Ирма была миловидна, что и сыграло решающую роль на приемных экзаменах, как раскрыли позже тайну наши педагоги. На Ирму для актерских этюдов была даже очередь. Андрей терпеливо ждал, когда Рауш освободится и начнет репетицию в его сцене. Работали подолгу, часто дотемна. С этих репетиций и началась Андреева влюбленность.

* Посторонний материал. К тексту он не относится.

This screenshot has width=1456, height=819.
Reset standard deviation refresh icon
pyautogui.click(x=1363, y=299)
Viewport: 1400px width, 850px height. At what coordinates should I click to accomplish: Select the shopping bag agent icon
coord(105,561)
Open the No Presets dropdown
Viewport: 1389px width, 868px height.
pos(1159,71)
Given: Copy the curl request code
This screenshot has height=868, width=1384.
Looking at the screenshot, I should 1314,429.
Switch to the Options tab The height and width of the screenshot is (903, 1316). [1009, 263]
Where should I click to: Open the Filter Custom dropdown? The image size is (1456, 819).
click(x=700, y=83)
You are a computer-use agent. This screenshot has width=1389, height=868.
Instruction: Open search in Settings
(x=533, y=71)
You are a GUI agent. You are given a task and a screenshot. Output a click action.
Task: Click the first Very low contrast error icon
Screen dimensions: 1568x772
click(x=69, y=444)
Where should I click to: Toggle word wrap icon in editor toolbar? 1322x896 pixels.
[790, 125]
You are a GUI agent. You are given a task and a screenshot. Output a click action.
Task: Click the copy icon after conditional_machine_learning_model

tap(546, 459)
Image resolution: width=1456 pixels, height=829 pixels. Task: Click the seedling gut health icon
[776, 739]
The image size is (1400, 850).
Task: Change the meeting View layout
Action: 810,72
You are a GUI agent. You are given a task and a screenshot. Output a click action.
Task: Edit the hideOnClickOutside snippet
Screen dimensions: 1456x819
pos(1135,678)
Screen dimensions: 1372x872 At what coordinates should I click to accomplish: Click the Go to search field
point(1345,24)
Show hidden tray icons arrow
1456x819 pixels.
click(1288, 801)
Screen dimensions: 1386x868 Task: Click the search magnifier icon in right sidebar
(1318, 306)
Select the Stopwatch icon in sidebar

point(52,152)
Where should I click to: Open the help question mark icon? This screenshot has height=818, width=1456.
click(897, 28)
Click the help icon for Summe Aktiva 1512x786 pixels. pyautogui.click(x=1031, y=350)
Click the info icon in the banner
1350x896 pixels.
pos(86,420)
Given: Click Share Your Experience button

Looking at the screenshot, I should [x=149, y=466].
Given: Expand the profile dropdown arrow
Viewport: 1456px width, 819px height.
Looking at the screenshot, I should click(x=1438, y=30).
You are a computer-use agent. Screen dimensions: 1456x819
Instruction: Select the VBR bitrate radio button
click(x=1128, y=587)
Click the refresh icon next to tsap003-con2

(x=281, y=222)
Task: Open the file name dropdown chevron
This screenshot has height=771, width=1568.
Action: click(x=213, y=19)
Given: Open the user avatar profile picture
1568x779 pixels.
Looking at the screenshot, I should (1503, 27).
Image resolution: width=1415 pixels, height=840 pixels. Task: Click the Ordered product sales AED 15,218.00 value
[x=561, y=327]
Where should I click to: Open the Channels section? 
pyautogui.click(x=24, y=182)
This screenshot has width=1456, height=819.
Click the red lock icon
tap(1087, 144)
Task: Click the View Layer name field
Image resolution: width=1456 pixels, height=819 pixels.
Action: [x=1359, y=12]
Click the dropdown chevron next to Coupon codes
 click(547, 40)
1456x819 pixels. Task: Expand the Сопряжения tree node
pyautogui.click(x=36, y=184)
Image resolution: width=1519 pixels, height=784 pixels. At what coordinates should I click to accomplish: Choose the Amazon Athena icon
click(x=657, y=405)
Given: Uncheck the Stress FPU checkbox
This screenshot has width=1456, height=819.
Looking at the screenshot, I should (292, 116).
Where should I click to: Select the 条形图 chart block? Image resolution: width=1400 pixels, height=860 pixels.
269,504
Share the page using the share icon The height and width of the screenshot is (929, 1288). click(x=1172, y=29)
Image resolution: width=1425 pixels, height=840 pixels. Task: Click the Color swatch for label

Почти ежедневно Андрей провожал Ирму домой, возвращался поздно. Однокурсники замечали, что он сильно похудел, стал взъерошеннее, глаза западали от бессонницы, сильно нервничал. Его отношения с Ирмой были непростыми, потому что у миловидной студентки было немало симпатичных поклонников. Андрей переживал, страдал, метался. То решал порвать с Ирмой окончательно и бесповоротно, то как бездомный пес юлил вокруг нее с надеждой: а может, пригреет, а может, приласкает? Этот маятник качался до третьего курса.

Вспоминает А. Гордон:

Вдруг – неожиданный звонок, слышу его голос: «Завтра встретимся у известного вагона в известное время». При встрече вместо привета – вымученная улыбка. Едем в институт. Встали у дверей, где написано «Не прислоняться!». Замкнулся в себе, молчит, я тоже молчу. Едем, как две собаки – все понимаем, сказать ничего не можем. Каждую минуту Андрей вглядывается в свое отражение в дверном стекле, поправляет прическу, потом шарф, потом снова прическу, и все это повторяется бесконечное количество раз. Меня словно не замечает – весь в себе…

После занятий говорит:

– Побудь со мной, посиди рядом.

Сидим во дворе института на поваленном телеграфном столбе. Зимний вечер. Он, подняв голову, смотрит на освещенное окно, где идет Ее репетиция (Ее с большой буквы, как у Блока). Сидим, ждем конца репетиции, наверное, не конца же света. Иногда Андрей бормочет что-то отрывистое, неразборчивое, то слова отдельные, а то и целые монологи! Все они обращены внутрь себя и к Ней. Забрало его сильно – его рыцарская влюбленность отвергалась. Иной раз Ирма даже подсмеивалась над его экзальтированной любовью. А он мучился, потому что не мог получить ясного ответа на свои чувства…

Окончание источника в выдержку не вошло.